Meniere's Disease Sucks, But Not Forever
By PatienceSharp on January 23, 2014
It started one Wednesday evening when I was working in the nursery at my church. I slowly became aware that I was off balance, dizzy, and shaky. I sat down and expected it to pass, but it didn’t. This uncertain, uncomfortable, quite obnoxious dizziness stayed with me as I sent kids home, walked to my car, drove home, and collapsed into bed. I woke up the next morning and felt fine, so I didn’t think too much of my symptoms the night before. The next afternoon it returned in a way that was unmistakable and uncontrollable. What had been merely ‘dizziness’ could now officially be categorized as ‘vertigo’.
- Vertigo: a sensation of motion which is associated with various disorders (as of the inner ear) and in which the individual or the individual’s surroundings seem to whirl dizzily
Vertigo feels like your brain is liquid. Nothing holds still, because oftentimes vertigo is accompanied bynystagmus. Remember when you were a kid and played on the merry-go-round at the park? Can you remember how after spinning and spinning, if you suddenly stopped the ride, the world kept moving? When the balance center of your inner ear isn’t working properly, the signals your brain receives about where things are in relation to your body go haywire. When that happens, it’s pointless to try and see anything because my eyeballs are literally twitching back and forth every second.
Vertigo leads to nystagmus, which leads to motion sickness, which leads to total incapacitation. When these symptoms come on suddenly, they are called a ‘vertigo attack’. When you have two or more vertigo attacks, you are well on your way to a diagnosis of Ménière’s Disease.
- Ménière’s disease: a disorder of the inner ear that causes severe dizziness (vertigo), ringing in the ears (tinnitus), hearing loss, and a feeling of fullness or congestion in the ear. Ménière’s disease usually affects only one ear.
No two people experience Meniere’s exactly the same way. One thing that we all have in common though, is an overwhelming fear of the next attack. I never know when one will hit. When one does hit, I have about 20 minutes before I can’t see and can’t walk unassisted. One time when I was walking my little ones home from school, my four year old had to lead me across the street. I had no choice but to put all of our lives in her hands. I had no way of knowing if the road was clear, all I could do was trust that she was making the right choice for us. We made it to our building, where I threw up in the apartment complex office, and I had to have the maintenance man take me up to our apartment in a wheelchair.
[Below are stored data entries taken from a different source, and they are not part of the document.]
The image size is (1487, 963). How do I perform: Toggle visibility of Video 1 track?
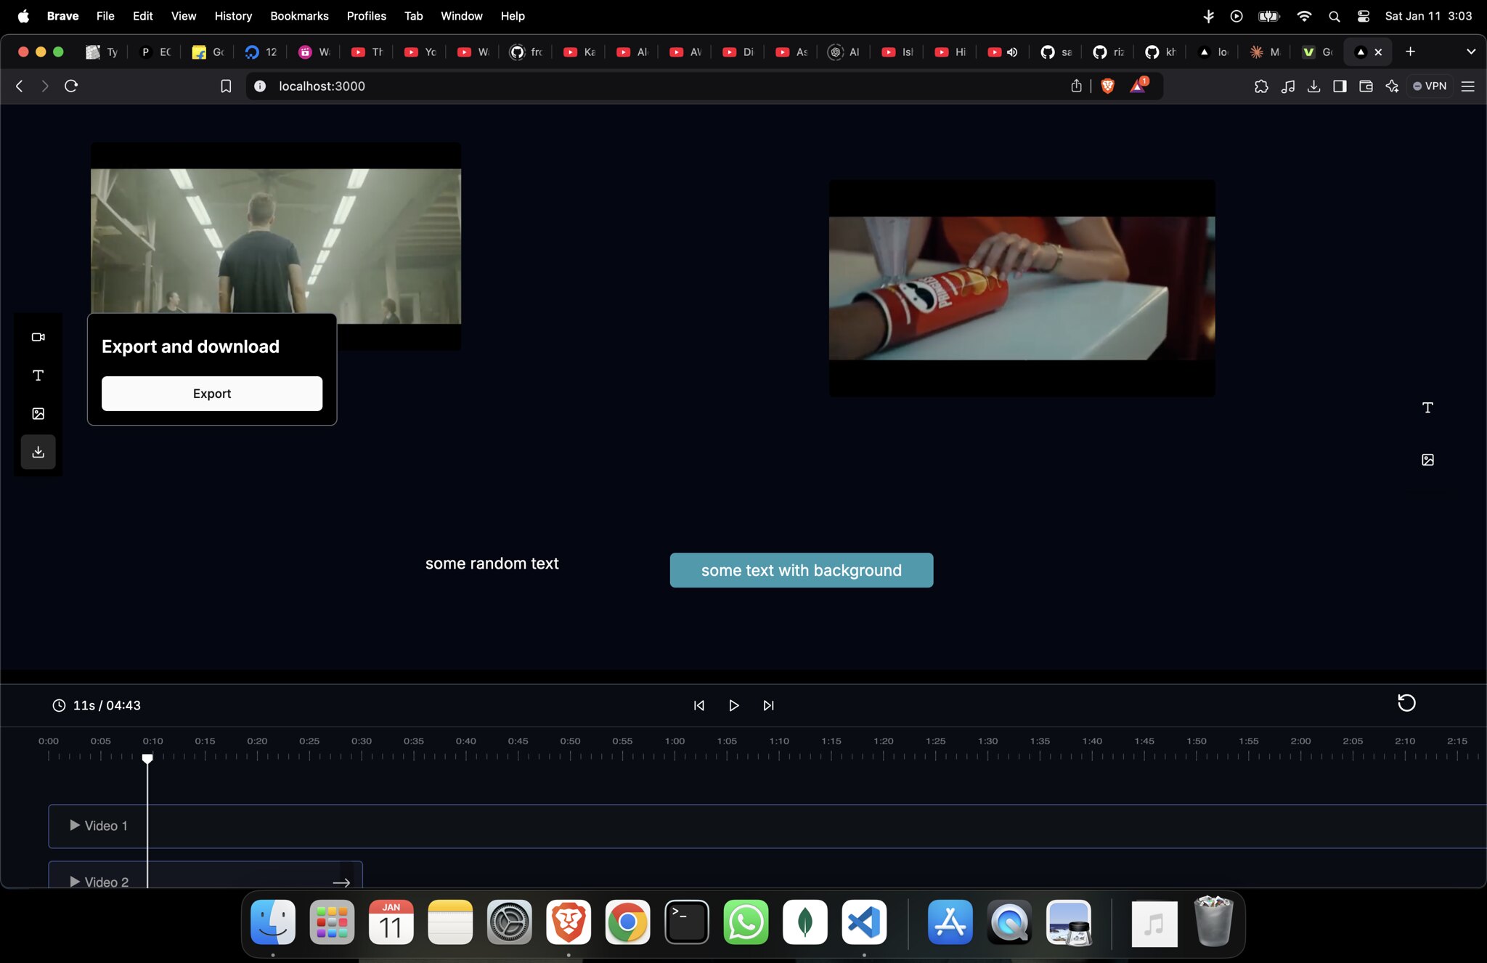tap(74, 825)
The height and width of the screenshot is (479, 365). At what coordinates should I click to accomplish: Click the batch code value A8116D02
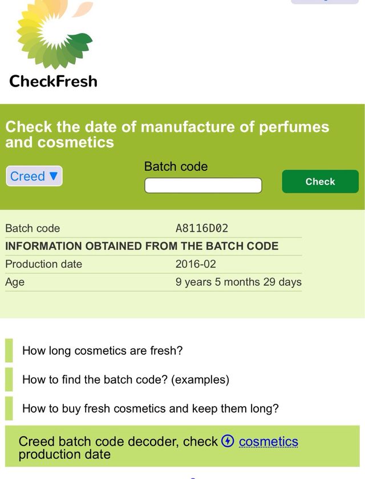(x=202, y=228)
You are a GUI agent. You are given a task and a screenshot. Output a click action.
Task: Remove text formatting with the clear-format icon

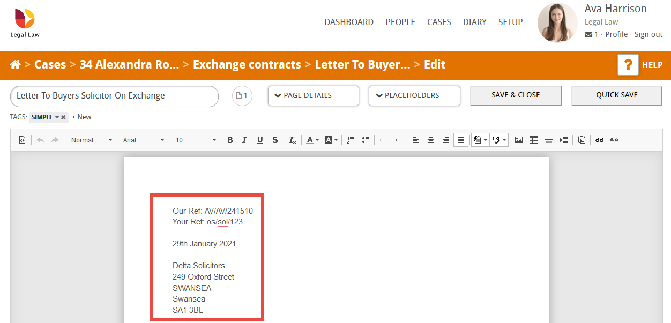pos(292,140)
Another time I was at home with my two youngest when it hit. I set myself up on the couch and thought I would be fine. My toddler son went into the recycling bin, grabbed a tin can, and cut his hand. The four-year old started screaming that her little brother was bleeding. I couldn’t move, so I called him to me and desperately tried to see his hand. No matter how hard I tried to force my eyes to focus, I could not see how badly he was injured. I cannot express to you how terrifying that was.
After a few months of attacks coming two or three times a week, I began to figure out ways to cope. At the first hint of vertigo, I take my meds, and get comfortable in my bed. If I lie perfectly still, not moving my head an inch, the attack will last only an hour or two, and I will be able to get on with my day. If I can’t get to my bed, if the kids come in to hug me and plop down on the bed, or if I have to crawl to the bathroom, then the motion sickness will kick in, and the attack will not stop for 12 hours minimum. After the spinning finally subsides and I can get up again, I usually need 12 hours of recovery time. The mixture of the meds and the motion sickness tends to make me exhausted. So I lay there, very still and very quiet, and try to remind myself that at least I am not in pain. No matter how bad it gets, at least it doesn’t hurt.
For a very long time I didn’t leave the house unless I absolutely had to, and then never travelled more than ten minutes away by myself. This is why the Social Security Administration classifies Meniere’s as a disability.
It has been three years since my diagnosis, and several months since my last attack. Sometimes, just as mysteriously as the symptoms start, they stop. That doesn’t mean they won’t come back, and that fact overshadows everything else I do. When I was looking for an apartment, I had to get one close to all the services I could possibly need. When I was looking for a job, I had to find one where I would be free to hit the floor or bed if an attack hit. That wasn’t so easy. It is one of the major reasons why I do most of my work from home, and why I am so poor. The other reason is that I want to take care of my kids myself, and that precludes me from working 40 or more hours per week outside my home.